Given the list of counting numbers, what is the largest amount of consecutive consecutive sums of equal value that can be found? Is there a limit?
For example,
[1, 2] and [3] are two consecutive consecutive numbers that both add up to 3.

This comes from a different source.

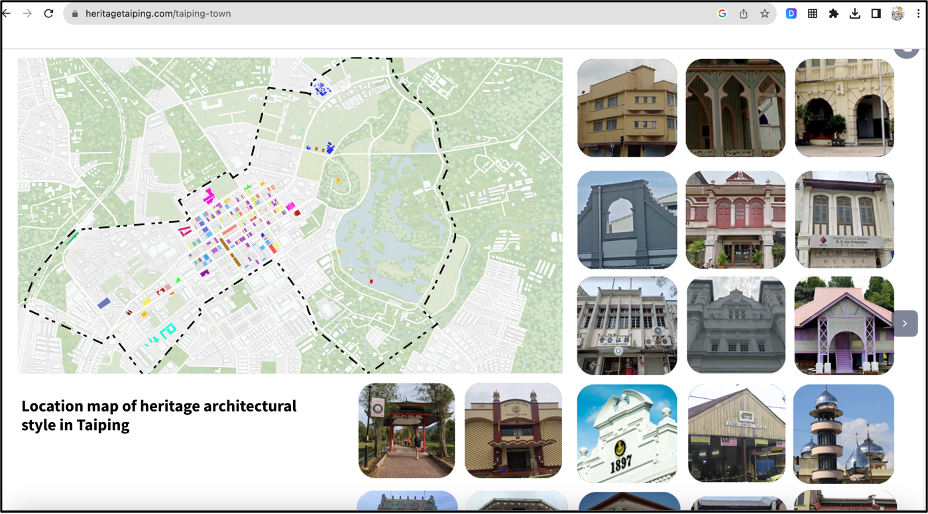The height and width of the screenshot is (514, 928).
Task: Select the purple wooden house thumbnail
Action: tap(844, 325)
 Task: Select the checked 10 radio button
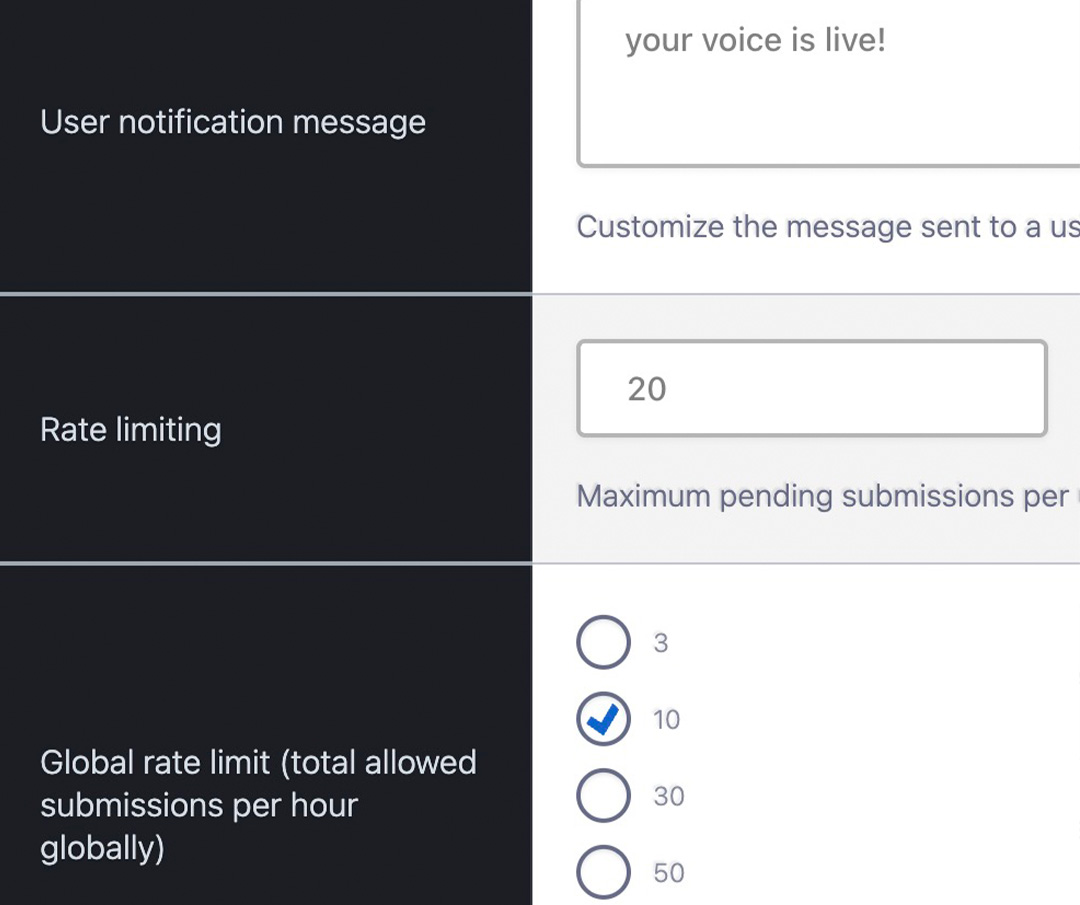pos(603,720)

(If somebody understands the question and has a better way of phrasing, please do help me rephrase this.)
On
Consider $$\quad N=x+(x+1)+(x+2)+\cdots +(x+n)\\ \implies N=\frac{(n^2 + 2 n x + n + 2 x)}{2} = \frac{(2x+n)(n+1)}{2}\\ $$ N is the sum of consecutive numbers if and only if $N$ is factorable as $\space 2N=(2x+n)(n+1).$
For example $$N=7 \rightarrow 14=\big(2(x)+n\big)\big(n+1\big)=\big(2(3)+1\big)\big(1+1\big), \quad 7=3+4$$
Now we solve for $x$ and, try values of $n$ where $\quad\sum_{1}^{n} k<N\quad $ and the highest integer solution where $\quad (1+2+3+\cdots+n)<N\quad$ indicates $n$ as the maximum possible number of consecutive integers sums equal to $N$.
$$N=\frac{(n^2 + 2 n x + n + 2 x)}{2} =\frac{2(n+1)x+n(n+1)}{2} \implies x=\frac{2N-n(n+1)}{2(n+1)}$$
The number $n$ will sometimes be greater than the number of sums equal to $N$ but it will never be less. Here is a table showing the results for $\quad 1\le N\le 25$
\begin{align*} (N,n)\qquad &\text{ consecutive integer sums}\\ (2,0)\qquad &2\\ (3,1)\qquad &3 = 1+2\\ (4,0)\qquad &4\\ (5,1)\qquad &5 = 2+3\\ (6,2)\qquad &6 = 1+2+3\\ (7,1)\qquad &7 = 3+4\\ (8,0)\qquad &8\\ (9,2)\qquad &9 = 4+5\quad = 2+3+4\\ (10,3)\qquad &10 = 1+2+3+4\\ (11,1)\qquad &11 = 5+6\\ (12,2)\qquad &12 = 3+4+5\\ (13,1)\qquad &13 = 6+7\\ (14,3)\qquad &14 = 2+3+4+5\\ (15,4)\qquad &15 = 7+8 \quad = 4+5+6 \quad = 1+2+3+4+5\\ (16,0)\qquad &16\\ (17,1)\qquad &17=8+9\\ (18,4)\qquad &18=5+6+7\quad =3+4+5+6\\ (19,1)\qquad &19=9+10\\ (20,4)\qquad &20 =2+3+4+5+6\\ (21,6)\qquad &21=1+2+3+4+5+6\quad =6+7+8=10+11\\ (22,3)\qquad &22=4+5+6+7+8\\ (23,1)\qquad &23=11+12\\ (24,1)\qquad &24=7+8+9\\ (25,4)\qquad &25=3+4+5+6+7\quad =12+13\\ \end{align*}
You can't have more than two.
There is this pattern: $1+2=3,4+5+6=7+8,9+10+11+12=13+14+15,...$
where the first sequence goes from $n^2$ to $n(n+1)$, but it's only two in a row.
Multiply by eight, then $$8[(m+1)+(m+2)+...+n]=8\left[\frac{n(n+1)}2-\frac{m(m+1)}2\right]=(2n+1)^2-(2m+1)^2$$ So a sequence of three of these will have $$(2n+1)^2-(2m+1)^2=(2p+1)^2-(2n+1)^2=(2q+1)^2-(2p+1)^2$$ so you have four squares in arithmetic progression.
This link shows you can't have four squares in arithmetic progression.